To get el.pdf run asy -f pdf el.asy .

Run with xelatex or latex->dvips->ps2pdf. Needs an up-to-date version of pstricks.tex. It knows \psellipseAB which simplifies things for the user:

\documentclass[border=10pt,pstricks]{standalone}
\usepackage{pst-node}
\begin{document}

\begin{pspicture}[showgrid=false](7,7)%% showgrid=true
\pnodes{a}(1,0)(2.3,2)(5.2,2.5)(6.25,3)(7,5)
\pnodes{b}(0,1)(1.7,3)(4.75,4)(5.5,5)(6,7)
\pscurve[arrowscale=2,linewidth=1.2pt]{->}(a0)(a1)(a2)(a3)(a4)
\pscurve[arrowscale=2,linewidth=1.2pt]{->}(b0)(b1)(b2)(b3)(b4)
\psellipseAB(a0)(b0){0.1}
\psellipseAB[fillcolor=red!40,fillstyle=solid](a1)(b1){0.15}
\psellipseAB(a2)(b2){0.2}
\psellipseAB[fillcolor=blue!40,fillstyle=solid](a3)(b3){0.25}
\uput[135](b1){$dS_1$}\uput[135](b2){$dS_2$}
\end{pspicture}

\end{document}


Here's a simple approach in plain Metapost using the convenient direction .. of .. construction.

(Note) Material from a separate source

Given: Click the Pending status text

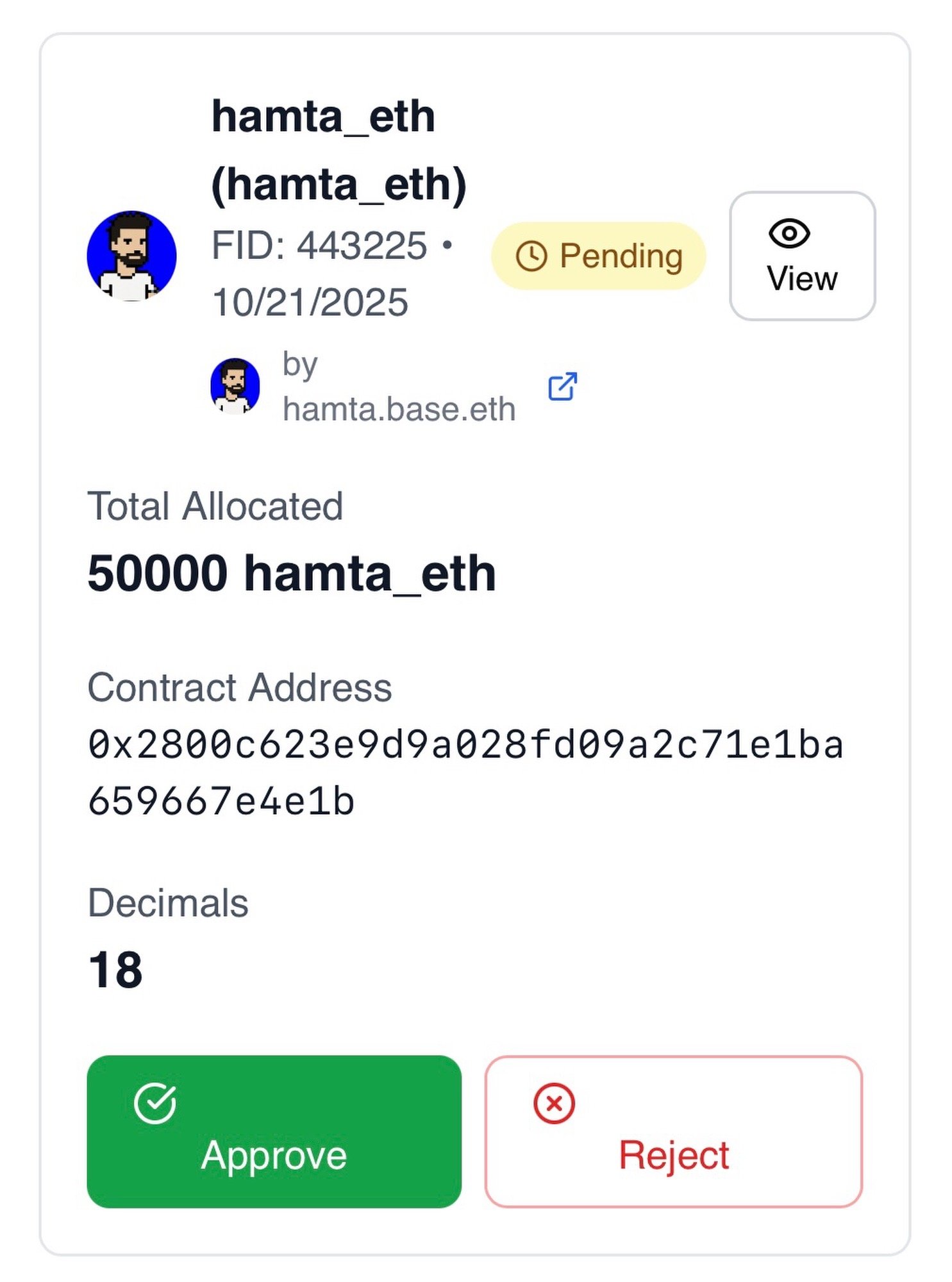Looking at the screenshot, I should 621,256.
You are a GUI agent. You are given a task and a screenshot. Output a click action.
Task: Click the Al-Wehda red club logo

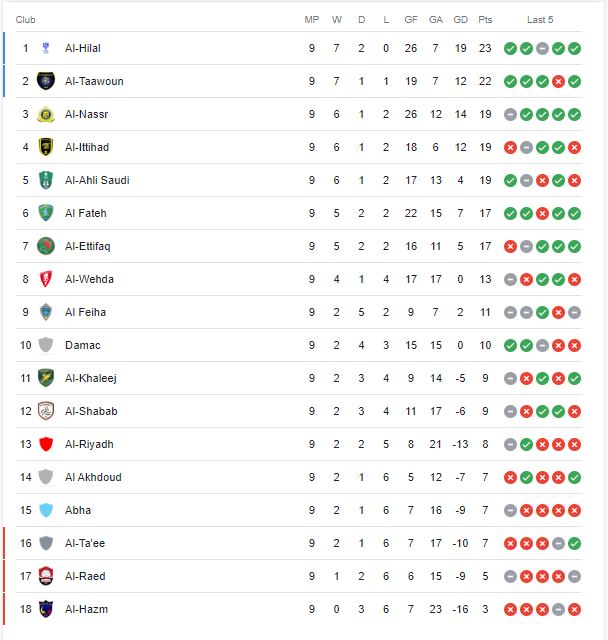pos(45,279)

To get an ellipse I've used fullcircle xscaled xx yscaled yy, and I've exploited the fact that there are 8 points on its path (with point 0 at 3 o'clock and point 4 at 9 o'clock). I have defined four ellipses, but two of them are left invisible.

prologues := 3;
outputtemplate := "%j%c.eps";

beginfig(1);

u := 1mm;

path ds[];
ds1 = fullcircle xscaled 5u yscaled u rotated -50;
ds2 = ds1 scaled 1.4 rotated -5 shifted (20u,9u);
ds0 = ds1 scaled 0.9 shifted (-10u,-10u);
ds3 = ds1 scaled 1.5 rotated 10 shifted (32u,28u);

% draw only the two we want visible
draw ds1; draw ds2;

% draw arrows tangent to extremes of the ellipses
drawarrow point 0 of ds0 for i=1 upto 3: .. { direction 0 of ds[i] } point 0 of ds[i] endfor;
drawarrow point 4 of ds0 for i=1 upto 3: .. { direction 0 of ds[i] } point 4 of ds[i] endfor;

label.ulft(btex $dS_1$ etex, point 4 of ds1);
label.ulft(btex $dS_2$ etex, point 4 of ds2);

endfig;
end.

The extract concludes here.